* **ASSIGNMENT**
The records below should be copied in full, exactly as shown.

━━━ EXTRACTED DATA ━━━

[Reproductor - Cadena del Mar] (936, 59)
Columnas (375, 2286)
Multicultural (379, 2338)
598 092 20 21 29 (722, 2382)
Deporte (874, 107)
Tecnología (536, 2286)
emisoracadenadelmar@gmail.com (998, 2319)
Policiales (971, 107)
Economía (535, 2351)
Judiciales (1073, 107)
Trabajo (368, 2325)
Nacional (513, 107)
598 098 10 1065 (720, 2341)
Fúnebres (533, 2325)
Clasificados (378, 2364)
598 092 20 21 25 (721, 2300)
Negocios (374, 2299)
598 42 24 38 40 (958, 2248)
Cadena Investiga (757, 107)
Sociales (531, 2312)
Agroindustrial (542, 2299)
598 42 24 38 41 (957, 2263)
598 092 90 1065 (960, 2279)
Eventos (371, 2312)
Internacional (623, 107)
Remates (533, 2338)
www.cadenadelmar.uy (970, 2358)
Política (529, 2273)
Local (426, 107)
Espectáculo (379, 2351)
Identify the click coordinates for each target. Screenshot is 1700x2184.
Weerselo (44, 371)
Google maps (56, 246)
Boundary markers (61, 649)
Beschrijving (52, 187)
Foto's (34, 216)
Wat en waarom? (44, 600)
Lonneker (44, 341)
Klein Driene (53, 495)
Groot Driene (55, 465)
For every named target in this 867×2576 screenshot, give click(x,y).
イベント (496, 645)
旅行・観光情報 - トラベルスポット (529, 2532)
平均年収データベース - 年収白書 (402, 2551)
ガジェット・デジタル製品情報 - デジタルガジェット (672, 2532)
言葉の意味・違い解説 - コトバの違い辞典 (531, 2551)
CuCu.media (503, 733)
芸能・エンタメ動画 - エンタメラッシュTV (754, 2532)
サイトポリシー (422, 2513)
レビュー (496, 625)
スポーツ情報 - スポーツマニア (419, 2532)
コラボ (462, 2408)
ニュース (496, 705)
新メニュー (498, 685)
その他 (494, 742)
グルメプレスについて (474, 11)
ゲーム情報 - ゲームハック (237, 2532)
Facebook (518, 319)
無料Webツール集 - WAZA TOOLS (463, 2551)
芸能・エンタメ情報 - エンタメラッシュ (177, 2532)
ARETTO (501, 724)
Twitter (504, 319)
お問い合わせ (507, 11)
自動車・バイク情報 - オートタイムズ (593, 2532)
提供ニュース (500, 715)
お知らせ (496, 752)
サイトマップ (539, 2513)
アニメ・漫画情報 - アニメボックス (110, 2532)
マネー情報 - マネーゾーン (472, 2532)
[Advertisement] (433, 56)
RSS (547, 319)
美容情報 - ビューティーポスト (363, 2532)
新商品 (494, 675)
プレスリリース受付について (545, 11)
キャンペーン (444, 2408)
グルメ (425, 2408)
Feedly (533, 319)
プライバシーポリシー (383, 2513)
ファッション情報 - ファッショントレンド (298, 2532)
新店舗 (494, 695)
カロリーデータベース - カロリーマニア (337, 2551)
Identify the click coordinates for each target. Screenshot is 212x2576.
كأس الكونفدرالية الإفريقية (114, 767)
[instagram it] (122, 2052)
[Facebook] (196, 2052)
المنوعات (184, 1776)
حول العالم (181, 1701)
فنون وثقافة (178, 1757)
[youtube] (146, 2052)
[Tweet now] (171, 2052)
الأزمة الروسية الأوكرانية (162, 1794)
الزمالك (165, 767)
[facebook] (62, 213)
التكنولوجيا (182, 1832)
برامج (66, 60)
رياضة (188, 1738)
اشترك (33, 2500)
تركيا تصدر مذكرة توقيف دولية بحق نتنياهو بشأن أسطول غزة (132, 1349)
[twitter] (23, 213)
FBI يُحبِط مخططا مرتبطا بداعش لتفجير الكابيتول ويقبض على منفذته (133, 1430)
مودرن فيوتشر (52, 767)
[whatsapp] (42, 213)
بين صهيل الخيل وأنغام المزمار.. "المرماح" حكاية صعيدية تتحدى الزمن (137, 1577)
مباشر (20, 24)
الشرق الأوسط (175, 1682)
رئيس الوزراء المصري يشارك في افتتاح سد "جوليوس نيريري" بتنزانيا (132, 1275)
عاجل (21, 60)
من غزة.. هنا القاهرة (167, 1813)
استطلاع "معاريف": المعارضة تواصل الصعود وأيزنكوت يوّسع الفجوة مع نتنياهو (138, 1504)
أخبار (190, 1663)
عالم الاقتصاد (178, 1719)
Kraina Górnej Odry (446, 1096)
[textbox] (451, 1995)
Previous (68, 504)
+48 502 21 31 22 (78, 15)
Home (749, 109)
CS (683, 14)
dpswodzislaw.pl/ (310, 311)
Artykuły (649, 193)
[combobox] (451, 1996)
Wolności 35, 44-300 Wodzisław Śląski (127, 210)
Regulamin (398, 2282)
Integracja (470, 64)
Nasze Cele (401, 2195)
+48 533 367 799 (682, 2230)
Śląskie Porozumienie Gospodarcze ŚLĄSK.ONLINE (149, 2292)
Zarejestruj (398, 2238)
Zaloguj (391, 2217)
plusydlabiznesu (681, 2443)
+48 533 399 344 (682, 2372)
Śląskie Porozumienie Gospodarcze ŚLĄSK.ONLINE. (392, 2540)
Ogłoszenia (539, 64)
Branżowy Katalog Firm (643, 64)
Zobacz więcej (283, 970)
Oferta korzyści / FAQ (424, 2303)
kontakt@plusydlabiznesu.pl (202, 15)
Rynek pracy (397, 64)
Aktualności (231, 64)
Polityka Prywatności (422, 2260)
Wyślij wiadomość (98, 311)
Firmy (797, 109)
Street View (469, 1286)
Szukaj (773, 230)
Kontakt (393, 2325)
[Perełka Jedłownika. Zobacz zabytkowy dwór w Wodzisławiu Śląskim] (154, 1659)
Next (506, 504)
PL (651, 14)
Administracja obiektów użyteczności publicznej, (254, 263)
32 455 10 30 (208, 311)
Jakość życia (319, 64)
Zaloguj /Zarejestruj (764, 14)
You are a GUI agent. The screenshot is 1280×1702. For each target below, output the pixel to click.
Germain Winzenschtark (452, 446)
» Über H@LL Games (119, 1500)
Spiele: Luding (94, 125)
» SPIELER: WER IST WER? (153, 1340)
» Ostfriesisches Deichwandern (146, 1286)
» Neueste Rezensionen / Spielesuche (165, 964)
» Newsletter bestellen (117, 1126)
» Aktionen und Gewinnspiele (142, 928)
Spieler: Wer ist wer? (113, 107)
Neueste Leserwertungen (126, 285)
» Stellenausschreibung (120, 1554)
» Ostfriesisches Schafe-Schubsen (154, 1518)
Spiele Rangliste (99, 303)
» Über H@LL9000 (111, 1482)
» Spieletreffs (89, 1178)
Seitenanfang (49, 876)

━━━

* **THE ANSWER**
[Reproductor - Cadena del Mar] (936, 59)
Columnas (375, 2286)
Multicultural (379, 2338)
598 092 20 21 29 (722, 2382)
Deporte (874, 107)
Tecnología (536, 2286)
emisoracadenadelmar@gmail.com (998, 2319)
Policiales (971, 107)
Economía (535, 2351)
Judiciales (1073, 107)
Trabajo (368, 2325)
Nacional (513, 107)
598 098 10 1065 (720, 2341)
Fúnebres (533, 2325)
Clasificados (378, 2364)
598 092 20 21 25 (721, 2300)
Negocios (374, 2299)
598 42 24 38 40 (958, 2248)
Cadena Investiga (757, 107)
Sociales (531, 2312)
Agroindustrial (542, 2299)
598 42 24 38 41 (957, 2263)
598 092 90 1065 (960, 2279)
Eventos (371, 2312)
Internacional (623, 107)
Remates (533, 2338)
www.cadenadelmar.uy (970, 2358)
Política (529, 2273)
Local (426, 107)
Espectáculo (379, 2351)
Identify the click coordinates for each target. Screenshot is 1700x2184.
Weerselo (44, 371)
Google maps (56, 246)
Boundary markers (61, 649)
Beschrijving (52, 187)
Foto's (34, 216)
Wat en waarom? (44, 600)
Lonneker (44, 341)
Klein Driene (53, 495)
Groot Driene (55, 465)
For every named target in this 867×2576 screenshot, give click(x,y).
イベント (496, 645)
旅行・観光情報 - トラベルスポット (529, 2532)
平均年収データベース - 年収白書 (402, 2551)
ガジェット・デジタル製品情報 - デジタルガジェット (672, 2532)
言葉の意味・違い解説 - コトバの違い辞典 (531, 2551)
CuCu.media (503, 733)
芸能・エンタメ動画 - エンタメラッシュTV (754, 2532)
サイトポリシー (422, 2513)
レビュー (496, 625)
スポーツ情報 - スポーツマニア (419, 2532)
コラボ (462, 2408)
ニュース (496, 705)
新メニュー (498, 685)
その他 (494, 742)
グルメプレスについて (474, 11)
ゲーム情報 - ゲームハック (237, 2532)
Facebook (518, 319)
無料Webツール集 - WAZA TOOLS (463, 2551)
芸能・エンタメ情報 - エンタメラッシュ (177, 2532)
ARETTO (501, 724)
Twitter (504, 319)
お問い合わせ (507, 11)
自動車・バイク情報 - オートタイムズ (593, 2532)
提供ニュース (500, 715)
お知らせ (496, 752)
サイトマップ (539, 2513)
アニメ・漫画情報 - アニメボックス (110, 2532)
マネー情報 - マネーゾーン (472, 2532)
[Advertisement] (433, 56)
RSS (547, 319)
美容情報 - ビューティーポスト (363, 2532)
新商品 (494, 675)
プレスリリース受付について (545, 11)
キャンペーン (444, 2408)
グルメ (425, 2408)
Feedly (533, 319)
プライバシーポリシー (383, 2513)
ファッション情報 - ファッショントレンド (298, 2532)
新店舗 (494, 695)
カロリーデータベース - カロリーマニア (337, 2551)
Identify the click coordinates for each target. Screenshot is 212x2576.
كأس الكونفدرالية الإفريقية (114, 767)
[instagram it] (122, 2052)
[Facebook] (196, 2052)
المنوعات (184, 1776)
حول العالم (181, 1701)
فنون وثقافة (178, 1757)
[youtube] (146, 2052)
[Tweet now] (171, 2052)
الأزمة الروسية الأوكرانية (162, 1794)
الزمالك (165, 767)
[facebook] (62, 213)
التكنولوجيا (182, 1832)
برامج (66, 60)
رياضة (188, 1738)
اشترك (33, 2500)
تركيا تصدر مذكرة توقيف دولية بحق نتنياهو بشأن أسطول غزة (132, 1349)
[twitter] (23, 213)
FBI يُحبِط مخططا مرتبطا بداعش لتفجير الكابيتول ويقبض على منفذته (133, 1430)
مودرن فيوتشر (52, 767)
[whatsapp] (42, 213)
بين صهيل الخيل وأنغام المزمار.. "المرماح" حكاية صعيدية تتحدى الزمن (137, 1577)
مباشر (20, 24)
الشرق الأوسط (175, 1682)
رئيس الوزراء المصري يشارك في افتتاح سد "جوليوس نيريري" بتنزانيا (132, 1275)
عاجل (21, 60)
من غزة.. هنا القاهرة (167, 1813)
استطلاع "معاريف": المعارضة تواصل الصعود وأيزنكوت يوّسع الفجوة مع نتنياهو (138, 1504)
أخبار (190, 1663)
عالم الاقتصاد (178, 1719)
Kraina Górnej Odry (446, 1096)
[textbox] (451, 1995)
Previous (68, 504)
+48 502 21 31 22 (78, 15)
Home (749, 109)
CS (683, 14)
dpswodzislaw.pl/ (310, 311)
Artykuły (649, 193)
[combobox] (451, 1996)
Wolności 35, 44-300 Wodzisław Śląski (127, 210)
Regulamin (398, 2282)
Integracja (470, 64)
Nasze Cele (401, 2195)
+48 533 367 799 (682, 2230)
Śląskie Porozumienie Gospodarcze ŚLĄSK.ONLINE (149, 2292)
Zarejestruj (398, 2238)
Zaloguj (391, 2217)
plusydlabiznesu (681, 2443)
+48 533 399 344 (682, 2372)
Śląskie Porozumienie Gospodarcze ŚLĄSK.ONLINE. (392, 2540)
Ogłoszenia (539, 64)
Branżowy Katalog Firm (643, 64)
Zobacz więcej (283, 970)
Oferta korzyści / FAQ (424, 2303)
kontakt@plusydlabiznesu.pl (202, 15)
Rynek pracy (397, 64)
Aktualności (231, 64)
Polityka Prywatności (422, 2260)
Wyślij wiadomość (98, 311)
Firmy (797, 109)
Street View (469, 1286)
Szukaj (773, 230)
Kontakt (393, 2325)
[Perełka Jedłownika. Zobacz zabytkowy dwór w Wodzisławiu Śląskim] (154, 1659)
Next (506, 504)
PL (651, 14)
Administracja obiektów użyteczności publicznej, (254, 263)
32 455 10 30 (208, 311)
Jakość życia (319, 64)
Zaloguj /Zarejestruj (764, 14)
You are a GUI agent. The screenshot is 1280×1702. For each target below, output the pixel to click.
Germain Winzenschtark (452, 446)
» Über H@LL Games (119, 1500)
Spiele: Luding (94, 125)
» SPIELER: WER IST WER? (153, 1340)
» Ostfriesisches Deichwandern (146, 1286)
» Neueste Rezensionen / Spielesuche (165, 964)
» Newsletter bestellen (117, 1126)
» Aktionen und Gewinnspiele (142, 928)
Spieler: Wer ist wer? (113, 107)
Neueste Leserwertungen (126, 285)
» Stellenausschreibung (120, 1554)
» Ostfriesisches Schafe-Schubsen (154, 1518)
Spiele Rangliste (99, 303)
» Über H@LL9000 (111, 1482)
» Spieletreffs (89, 1178)
Seitenanfang (49, 876)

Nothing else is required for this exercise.